US 12,272,003 B2
	Videoconference method and videoconference system
Carsten Kraus, Pforzheim (DE)
Assigned to Casablanca.ai GmbH, Pforzheim (DE)
Appl. No. 18/010,654
Filed by Casablanca.ai GmbH, Pforzheim (DE)
PCT Filed Jun. 17, 2021, PCT No. PCT/EP2021/066522 § 371(c)(1), (2) Date Dec. 15, 2022, PCT Pub. No. WO2021/255211, PCT Pub. Date Dec. 23, 2021.
Claims priority of application No. 20181006 (EP), filed on Jun. 19, 2020.
Prior Publication US 2023/0139989 A1, May 4, 2023
Int. Cl. G06T 19/00 (2011.01); G06F 3/01 (2006.01); G06T 7/73 (2017.01); G06T 15/04 (2011.01); G06T 17/00 (2006.01); H04L 12/18 (2006.01); H04N 7/14 (2006.01); H04N 7/15 (2006.01); G06V 40/16 (2022.01)

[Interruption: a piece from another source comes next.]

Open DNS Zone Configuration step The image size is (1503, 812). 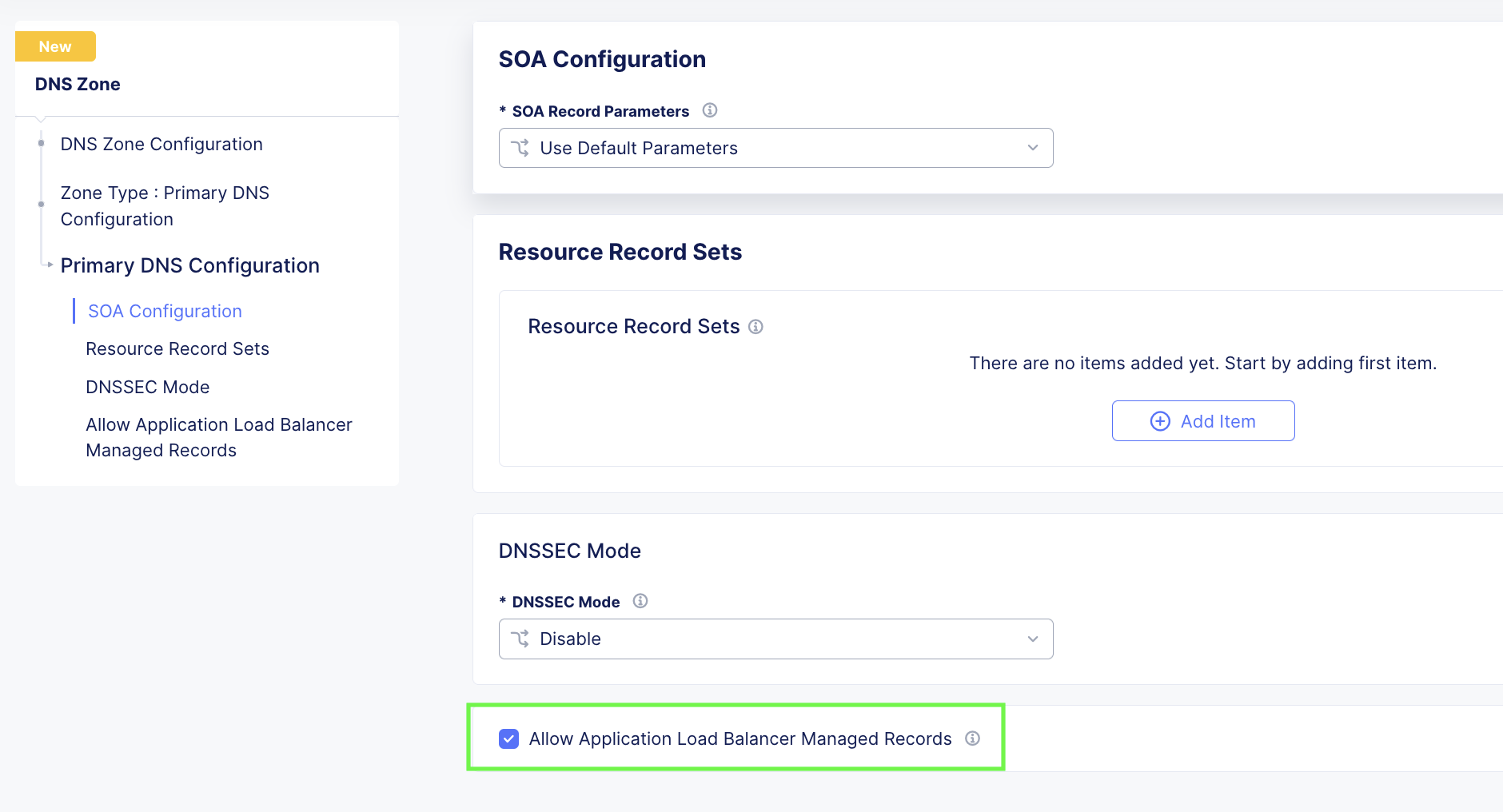161,144
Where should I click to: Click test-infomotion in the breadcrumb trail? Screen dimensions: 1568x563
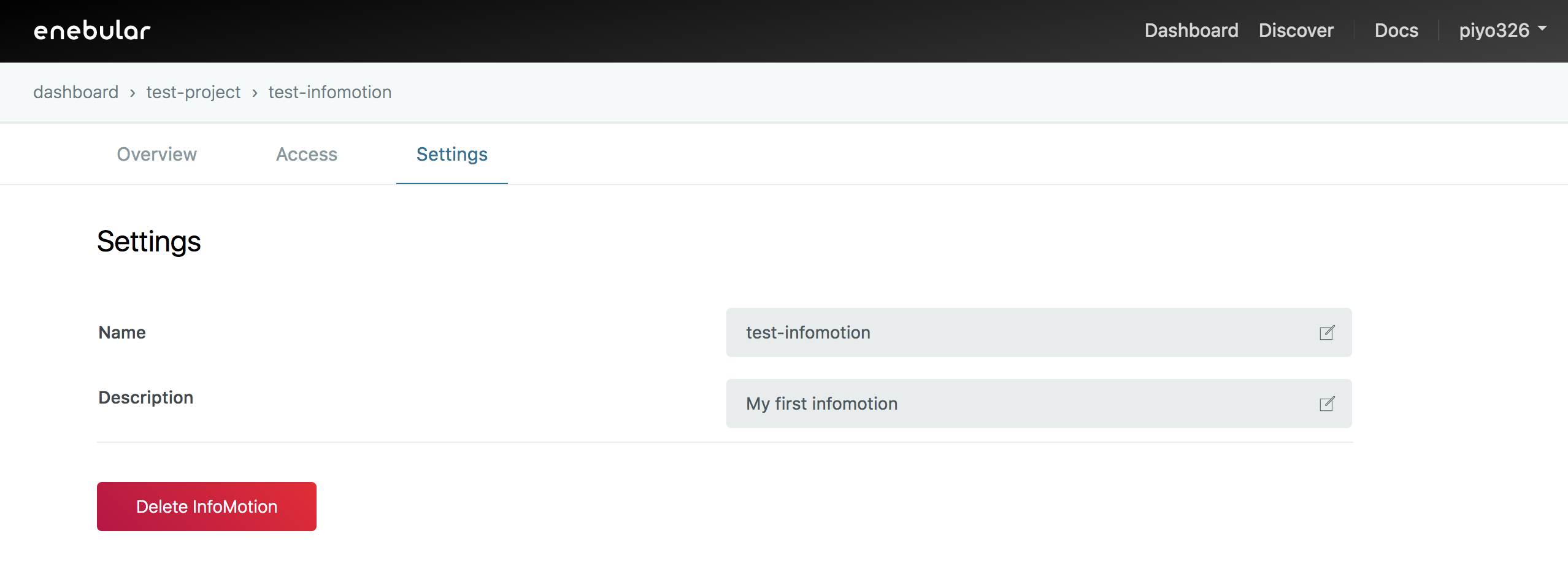click(329, 92)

CPC G06T 19/00 (2013.01) [G06F 3/012 (2013.01); G06F 3/013 (2013.01); G06T 7/75 (2017.01); G06T 15/04 (2013.01); G06T 17/00 (2013.01); G06T 2207/10016 (2013.01); G06T 2207/10024 (2013.01); G06T 2207/20081 (2013.01); G06T 2207/20084 (2013.01); G06T 2207/30168 (2013.01); G06T 2207/30201 (2013.01); G06T 2219/024 (2013.01); G06V 40/174 (2022.01); H04L 12/1813 (2013.01)]

15 Claims

1. Video conferencing method, in which

first video image data are reproduced by a first video conferencing device by means of a first display device and at least a region of the head of a first user comprising the eyes is captured by a first image capture device in a position in which the first user is looking at the video image data reproduced by the first display device, the video image data reproduced by the first display device comprising at least a depiction of the eyes of a second user captured by a second image capture device of a second video conferencing device arranged remotely from the first video conferencing device;

a processing unit receives and modifies the video image data of at least the region of the head of the first user comprising the eyes, captured by the first image capture device, and the modified video image data are transmitted to and reproduced by a second display device of the second video conferencing device,

the direction of gaze of the first user being detected during the processing of the video image data and, in the video image data, at least the reproduction of the region of the head of the first user comprising the eyes then being modified so that a target direction of gaze of the first user depicted in the modified video image data appears as if the first image capture device were arranged on a straight line passing through a first surrounding region of the eyes of the first user and through a second surrounding region of the eyes of the second user depicted on the first display device,

wherein:

the video image data captured by the first image capture device comprise at least a depiction of the head of the first user,

the pose of the head of the first user is determined in the captured video image data,

the direction of gaze of the first user is detected from the determined pose of the head of the first user, and

the following steps are carried out during the processing of the captured video image data:

a) creating a deformable three-dimensional model of the head of the first user,

b) projecting the captured video image data into the created three-dimensional model of the first user so that a first three-dimensional representation of the head of the first user captured by the first image capture device is created, said first three-dimensional representation having at least one gap region resulting from occluded regions of the head of the first user that are not visible in the captured video image data,

c) calculating a texture to fill the gap region,

d) generating a second three-dimensional representation of the head of the first user, in which the gap region is filled with the calculated texture, and

e) modifying the captured video image data in such a way that the head of the first user is depicted by the second three-dimensional representation such that the target direction of gaze of the head of the first user in the modified video image data of the first user appears as if the first image capture device were arranged on a straight line passing through a first surrounding region of the eyes of the first user and through a second surrounding region of the eyes of the second user depicted on the first display device,

wherein

during the processing of the video image data, the modified video image data are generated by a Generative Adversarial Network (GAN) with a generator network and a discriminator network,

the generator network generating modified video image data and the discriminator network evaluating a similarity between the depiction of the head of the first user in the modified video image data and the captured video image data and also evaluating a match between the direction of gaze of the first user in the modified video image data and the target direction of gaze.